We Are Social 8 (or 9) – 12 Mint Street


Crestfallen heroes: 6/7 of the team 15 minutes after the final whistle.

“This has all the hallmarks of a classic We Are Social defeat”, mused Joe Faul, as Mint Street looked unlikely to field a team minutes before kick-off. Unfortunately, his words were to prove prophetic.

Despite much being made of the opposition’s quality, with results including a fifteen-goal mauling of 3 Monkeys, the team were buoyed by the disorganisation shown by Mint Street right up to the start of the game. Around five minutes in, the two We Are Social substitutes, stand-in captain Andreas and débutante Nick, soon noted that there was easily enough quality in their side to snatch three points. However, a few nice passing moves, as well as some nifty footwork from Ed down the right wing, showed glimpses of promise on the We Are Social side. Though Mint Street did dominate at points, We Are Social showed not just ability but grit and determination to go in level at half time, with goals from Joe Faul, Andreas and Nick contributing to a 5-5 scoreline.

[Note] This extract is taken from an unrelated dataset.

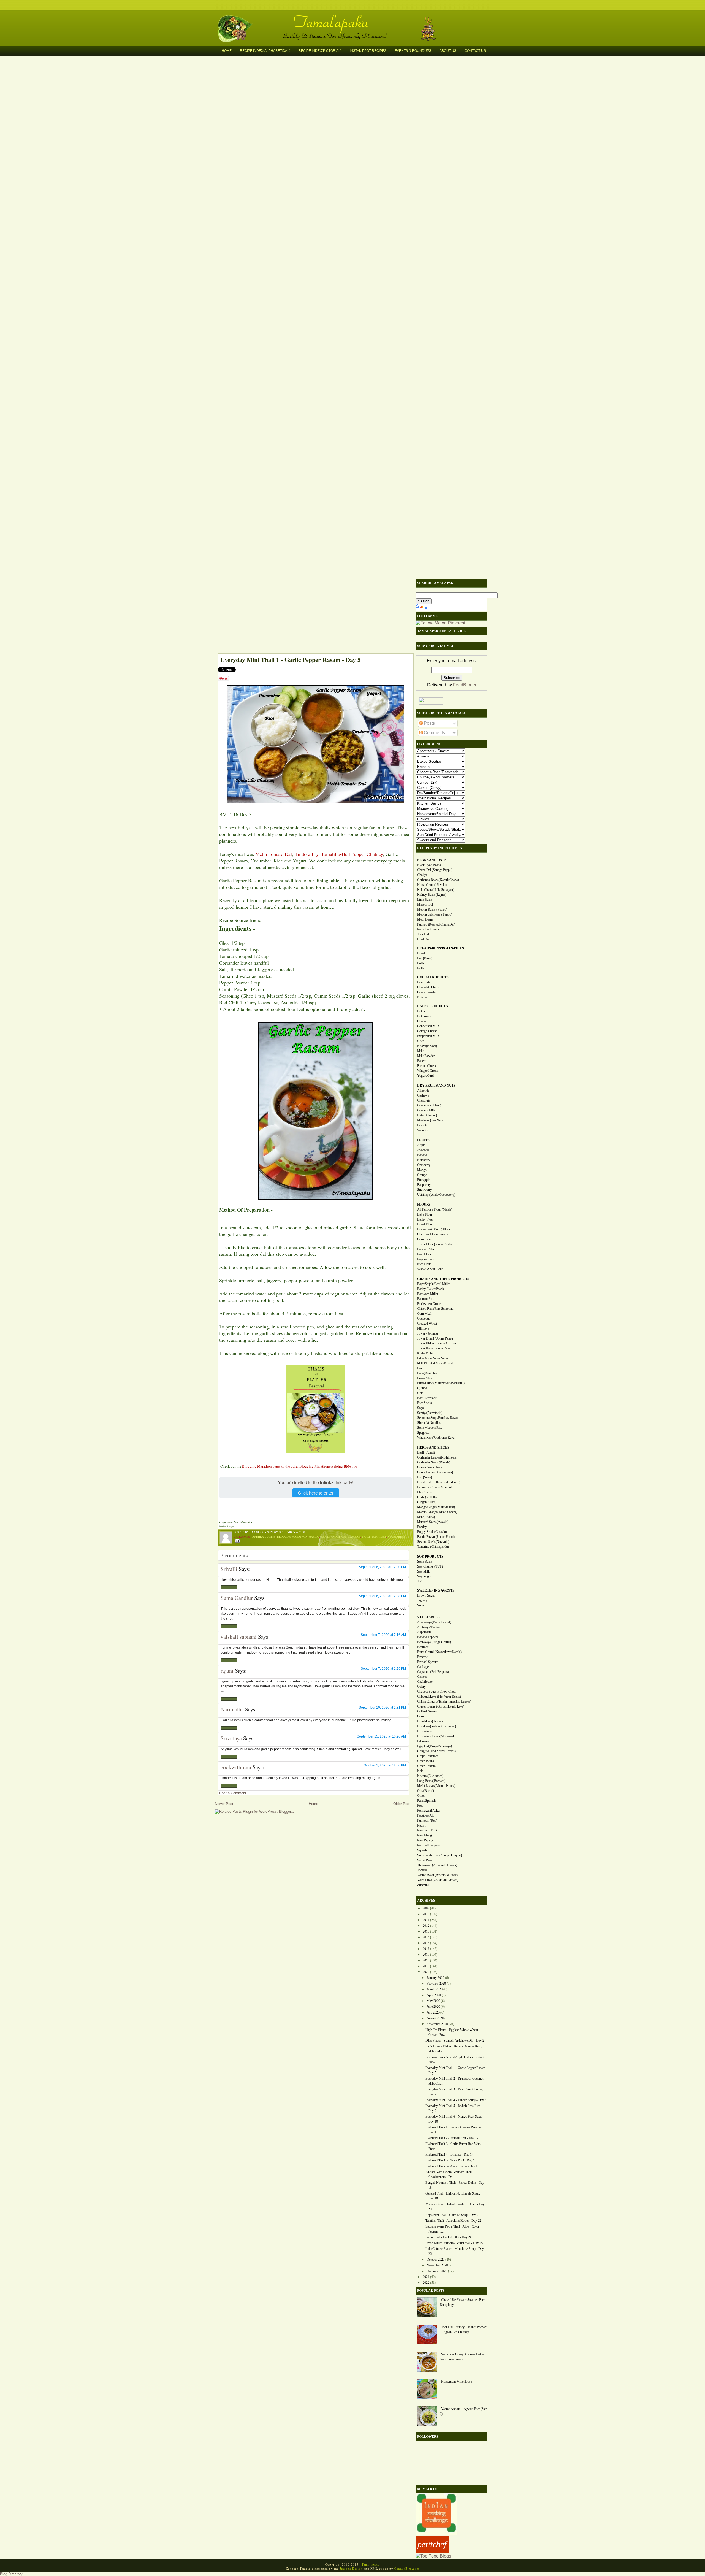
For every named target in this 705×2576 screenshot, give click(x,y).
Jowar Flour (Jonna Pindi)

It was the start of the second half that proved decisive. Clearly tired, their legs began to fail the side. Sloppiness ensued and a good performance from keeper Joe Seymour was not enough to prevent the opening of a four-goal margin. A few incidents typified the period: firstly a penalty given away by Joe Cronin, who confused team mates and opponents alike with an illegal last-ditch goal line clearance. His post-match confession that “I’ve never actually played 5-a-side before” shed some light on the matter.

Secondly, Rob, receiving the ball on the left wing, suddenly fell to the ground with no player nearby. Explanations ranged from ‘wet patch of grass’ (from the man himself) to ‘sniper in the nearby flats’ (Joe Faul) and tight marking by an ‘invisible player’ (Mint Street centre back).

The performance improved in the latter stages, but unfortunately it proved too little, too late. Andreas scored two more, including a coolly dispatched penalty, while Rob capped the best move of the night with a clinical low finish. There was also a third for promising young striker Nick, who is certainly one to watch as the season progresses. The referee finally blew the whistle on what he counted as a 12-8 defeat. The captain was convinced that at least nine had been scored, especially suspicious of the official’s seeming inability to remember the score at any point.

The annals of history may remember this as a defeat for We Are Social, but those who were there shall know: it was actually a slightly narrower defeat for We Are Social.